Overexpression of constitutively active Arabidopsis RabG3b promotes xylem development in transgenic poplars

An Arabidopsis small GTPase, RabG3b, was previously characterized as a component of autophagy and as a positive regulator for xylem development in Arabidopsis. In this work, we assessed whether RabG3b modulates xylem-associated traits in poplar in a similar way as in Arabidopsis. We generated transgenic poplars (Populus alba × Populus tremula var. glandulosa) overexpressing a constitutively active form of RabG3b (RabG3bCA) and performed a range of morphological, histochemical and molecular analyses to examine xylogenesis. RabG3bCA transgenic poplars showed increased stem growth due to enhanced xylem development. Autophagic structures were observed in differentiating xyelm cells undergoing programmed cell death (PCD) in wild-type poplar, and were more abundant in RabG3bCA transgenic poplar plants and cultured cells. Xylogenic activation was also accompanied by the expression of secondary wall-, PCD- and autophagy-related genes. Collectively, our results suggest that Arabidopsis RabG3b functions to regulate xylem growth through the activation of autophagy during wood formation in Populus, as does the same in Arabidopsis.

Evaluation of a transgenic poplar as a potential biomass crop for biofuel production

A transgenic poplar, in which the RabG3bCA gene from Arabidopsis was overexpressed, was analyzed for its biomass composition and enzymatic digestibility after chemical pretreatment. In comparison with a wild-type poplar (WT), the transgenic poplar (OX8) showed 9.8% higher glucan content. The levels of other biomass components did not differ greatly between WT and OX8. When WT and OX8 samples were pretreated by sulfuric acid (1%, w/v at 190 °C), sodium hydroxide (1%, w/v at 190 °C), or ammonia (14%, w/w at 80 °C), the washed pretreated solids of OX8 exhibited a higher enzymatic digestibility than those of WT in each chemical pretreatment. The sodium hydroxide pretreatment was the most effective among the three pretreatment processes, showing 58.7% and 69.4% of theoretical glucose yield from the saccharification of pretreated OX8 and WT, respectively. The transgenic poplar, growing faster and taller, was found to contain more glucan and have a higher enzymatic digestibility than WT.

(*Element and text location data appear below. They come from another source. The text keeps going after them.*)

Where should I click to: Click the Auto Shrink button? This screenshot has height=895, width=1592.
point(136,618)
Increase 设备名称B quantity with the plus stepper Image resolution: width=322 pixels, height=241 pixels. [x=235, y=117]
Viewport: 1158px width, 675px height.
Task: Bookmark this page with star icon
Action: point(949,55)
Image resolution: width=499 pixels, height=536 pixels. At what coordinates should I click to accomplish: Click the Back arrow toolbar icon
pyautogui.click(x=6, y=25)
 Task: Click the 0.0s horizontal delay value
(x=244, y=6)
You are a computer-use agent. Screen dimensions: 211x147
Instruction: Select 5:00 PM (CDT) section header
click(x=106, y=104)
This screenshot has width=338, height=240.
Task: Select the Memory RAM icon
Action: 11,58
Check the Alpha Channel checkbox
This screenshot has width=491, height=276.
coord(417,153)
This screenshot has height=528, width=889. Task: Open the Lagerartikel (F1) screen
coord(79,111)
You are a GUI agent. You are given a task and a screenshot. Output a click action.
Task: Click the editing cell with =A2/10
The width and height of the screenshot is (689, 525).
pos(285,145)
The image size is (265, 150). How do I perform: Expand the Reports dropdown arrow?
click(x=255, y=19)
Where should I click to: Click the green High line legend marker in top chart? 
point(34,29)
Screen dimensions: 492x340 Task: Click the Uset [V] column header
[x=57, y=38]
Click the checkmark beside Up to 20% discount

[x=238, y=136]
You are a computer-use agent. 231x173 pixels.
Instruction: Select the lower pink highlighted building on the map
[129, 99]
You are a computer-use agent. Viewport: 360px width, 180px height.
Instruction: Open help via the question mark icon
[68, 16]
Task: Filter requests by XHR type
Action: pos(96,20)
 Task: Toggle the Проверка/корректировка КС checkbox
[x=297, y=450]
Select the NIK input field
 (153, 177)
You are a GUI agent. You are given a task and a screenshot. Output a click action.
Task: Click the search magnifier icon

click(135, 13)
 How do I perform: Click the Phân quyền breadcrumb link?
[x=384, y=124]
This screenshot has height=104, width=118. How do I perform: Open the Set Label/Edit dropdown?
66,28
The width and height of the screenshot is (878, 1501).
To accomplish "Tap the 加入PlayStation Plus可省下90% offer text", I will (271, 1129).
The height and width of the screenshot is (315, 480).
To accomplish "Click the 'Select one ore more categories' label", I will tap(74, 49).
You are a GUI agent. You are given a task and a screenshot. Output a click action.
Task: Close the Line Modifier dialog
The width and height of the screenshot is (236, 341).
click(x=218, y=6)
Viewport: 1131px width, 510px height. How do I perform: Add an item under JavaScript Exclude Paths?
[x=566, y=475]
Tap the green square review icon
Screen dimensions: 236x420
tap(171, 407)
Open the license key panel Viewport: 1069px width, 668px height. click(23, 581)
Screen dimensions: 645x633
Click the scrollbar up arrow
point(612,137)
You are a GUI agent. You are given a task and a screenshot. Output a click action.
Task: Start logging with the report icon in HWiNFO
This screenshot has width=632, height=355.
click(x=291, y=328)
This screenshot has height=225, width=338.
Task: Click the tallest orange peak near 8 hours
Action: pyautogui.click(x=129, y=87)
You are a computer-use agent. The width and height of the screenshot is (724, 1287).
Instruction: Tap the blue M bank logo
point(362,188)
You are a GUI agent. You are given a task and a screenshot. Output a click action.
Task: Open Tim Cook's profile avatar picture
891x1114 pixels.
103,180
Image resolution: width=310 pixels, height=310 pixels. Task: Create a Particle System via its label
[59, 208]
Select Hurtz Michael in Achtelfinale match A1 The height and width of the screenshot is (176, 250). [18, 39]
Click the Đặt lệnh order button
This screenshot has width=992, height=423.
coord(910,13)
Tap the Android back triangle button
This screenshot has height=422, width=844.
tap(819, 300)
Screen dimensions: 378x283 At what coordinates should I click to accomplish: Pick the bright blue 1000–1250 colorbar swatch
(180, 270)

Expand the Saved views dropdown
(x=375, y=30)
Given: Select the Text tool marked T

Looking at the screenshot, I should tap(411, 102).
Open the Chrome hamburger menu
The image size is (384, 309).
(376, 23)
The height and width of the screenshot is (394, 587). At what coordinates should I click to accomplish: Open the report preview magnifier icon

Erratum to Role of an Arabidopsis Rab GTPase RabG3b in pathogen response and leaf senescence(Journal of Plant Biology, (2009), 52, 275 (275), 10.1007/s12374-009-9031-0)

In our previous proteomic analysis, we isolated a small GTPase RabG3b as a salicylic acid-responsive protein in Arabidopsis (Oh et al. in Plant Cell 17:2832–2847, 2005). Here, we constructed transgenic plants overexpressing wild-type (RabG3bOX), constitutively active (RabG3bCA), and dominant negative (RabG3bDN) forms of RabG3b for functional studies. The phenotypes of these transgenic plants were indistinguishable from wild-type plants under normal growth conditions. However, both RabG3bOX and RabG3bCA plants displayed unrestricted hypersensitive programmed cell death against a fungal toxin Fumonisin B1 and a fungal pathogen Alternaria brassicicola, whereas no major difference between wild-type and RabG3bDN plants was observed. In addition, RabG3bOX and RabG3bCA plants underwent accelerated leaf senescence compared to wild-type and RabG3bDN plants. These results suggest that RabG3b is a modulator for cell death progression during pathogen response and senescence process in plants.